Rheumatol Ther. 2020 Aug 14. doi: 10.1007/s40744-020-00226-3. Online ahead of print.

Martin J Bergman 1, Alan J Kivitz 2, Dimitrios A Pappas 3 4, Joel M Kremer 5, Lixia Zhang 6, Anna Jeter 6, Johanna B Withers 7

Author Information

1 Drexel University College of Medicine, Philadelphia, PA, USA.

2 Department of Rheumatology, Altoona Center for Clinical Research, Duncansville, PA, USA.

3 Columbia University, New York, NY, 10027, USA.

4 CORRONA, LCC, Waltham, MA, USA.

5 The Center for Rheumatology, Albany Medical College, Albany, NY, USA.

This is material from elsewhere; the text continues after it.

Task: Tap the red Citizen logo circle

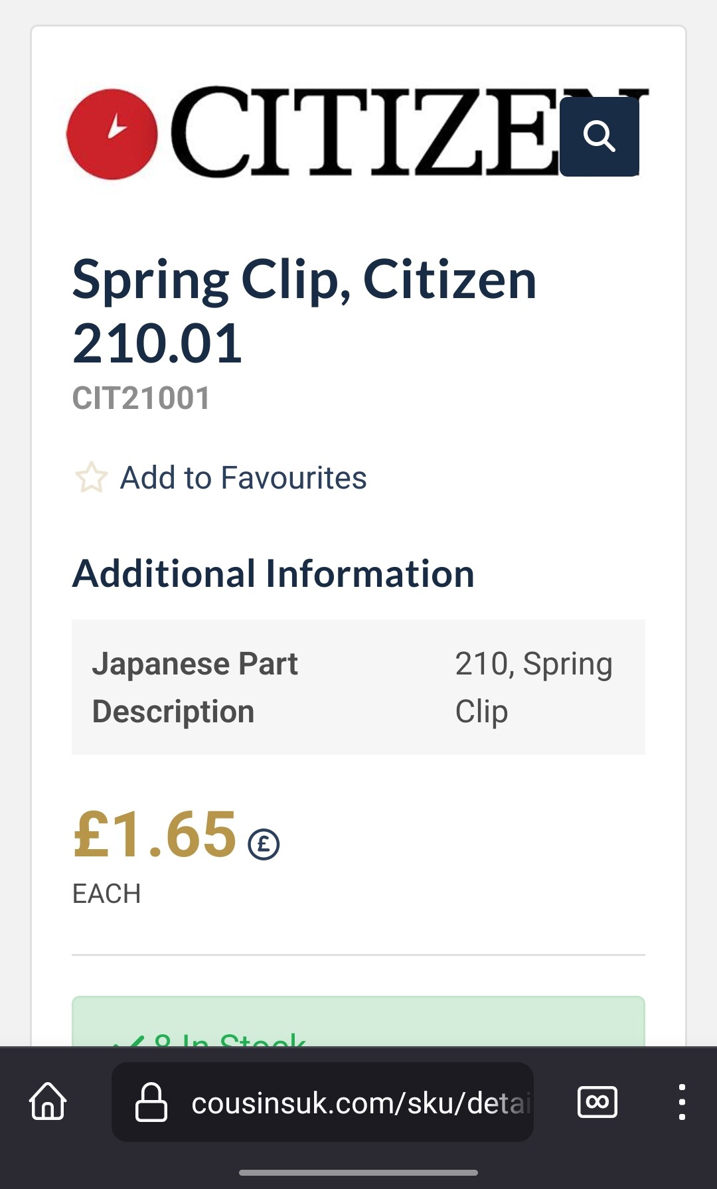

6 Scipher Medicine Corporation, 221 Crescent St., Suite 103A, Waltham, MA, USA.

7 Scipher Medicine Corporation, 221 Crescent St., Suite 103A, Waltham, MA, USA. johanna.withers@sciphermedicine.com.

Abstract

Introduction: The PrismRA® test identifies rheumatoid arthritis (RA) patients who are unlikely to respond to anti-tumor necrosis factor (anti-TNF) therapies. This study evaluated the clinical and financial outcomes of incorporating PrismRA into routine clinical care of RA patients.

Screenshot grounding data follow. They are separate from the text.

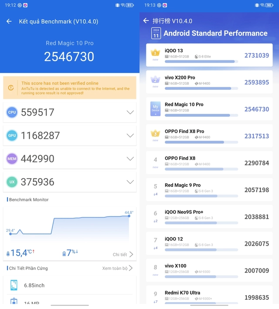Image resolution: width=279 pixels, height=309 pixels.
Task: Tap the OPPO Find X8 Pro score bar
Action: tap(201, 142)
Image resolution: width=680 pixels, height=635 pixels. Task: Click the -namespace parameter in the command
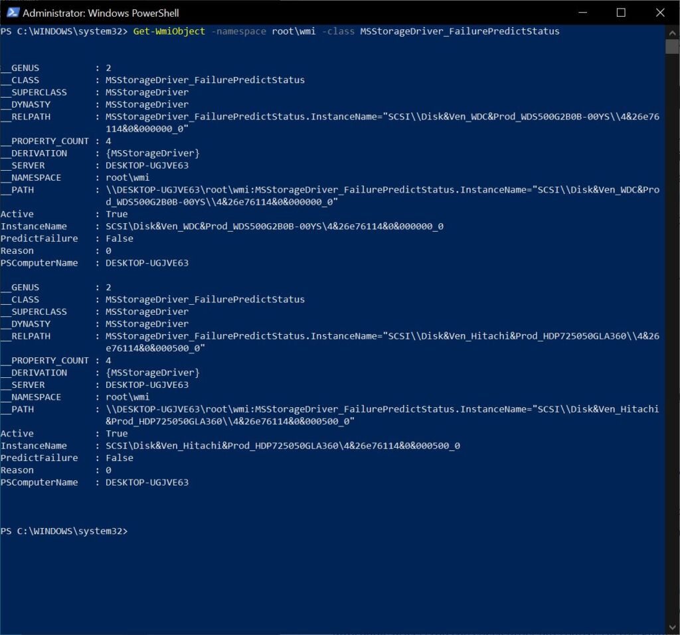238,31
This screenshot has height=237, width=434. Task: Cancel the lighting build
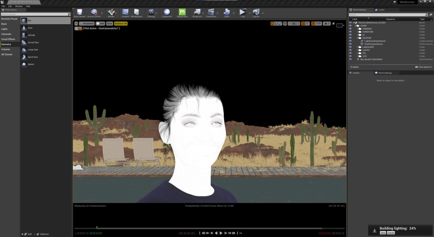tap(391, 233)
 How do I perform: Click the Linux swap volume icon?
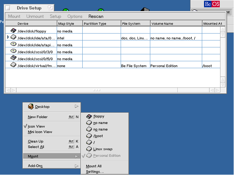89,149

Methods: A decision-analytic model was created to evaluate clinical and economic outcomes in the 12-month period following first biologic treatment. Two treatment strategies were compared: (1) observed clinical decision-making based on a 175-patient cohort receiving an anti-TNF therapy as their first biologic after failure of conventional synthetic disease-modifying antirheumatic drugs (csDMARDs) and (2) modeled clinical decision-making of the same population using PrismRA results to inform first-line biologic treatment choice. Modeled costs include biologic drug pharmacy, non-biologic pharmacy, and total medical costs. The odds of inadequate response to anti-TNF therapies and various components of patient care were calculated based on PrismRA results.

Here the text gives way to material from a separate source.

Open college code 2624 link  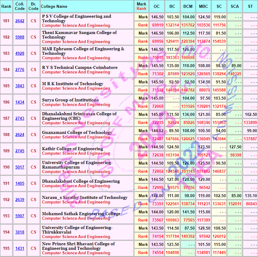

Results: Identifying predicted inadequate responders to anti-TNF therapies resulted in a modeled 38% increase in ACR50 response to first-line biologic therapies. The fraction of patients who achieved an ACR50 response to any therapy (TNFi and others) within the 12-month period was 33% higher in the PrismRA-stratified population than in the unstratified population (59 vs. 44%, respectively). When therapy prescriptions were modeled according to PrismRA results, cost savings were modeled for all financial variables: overall costs (4% decreased total, 19% decreased on ineffective treatments), total biologic drug pharmacy (4% total, 23% ineffective), non-biologic pharmacy (2% total, 19% ineffective), and medical costs (6% total, 19% ineffective). Female sex was the clinical metric that showed the greatest association with inadequate response to anti-TNF therapies (odds ratio 2.42, 95% confidence interval 1.20, 4.88).

Conclusions: If PrismRA is implemented into routine clinical care as modeled, predicting which RA patients will have an inadequate response to anti-TNF therapies could save > $7 million in overall ineffective healthcare costs per 1000 patients tested and increase targeted DMARD response rates in RA.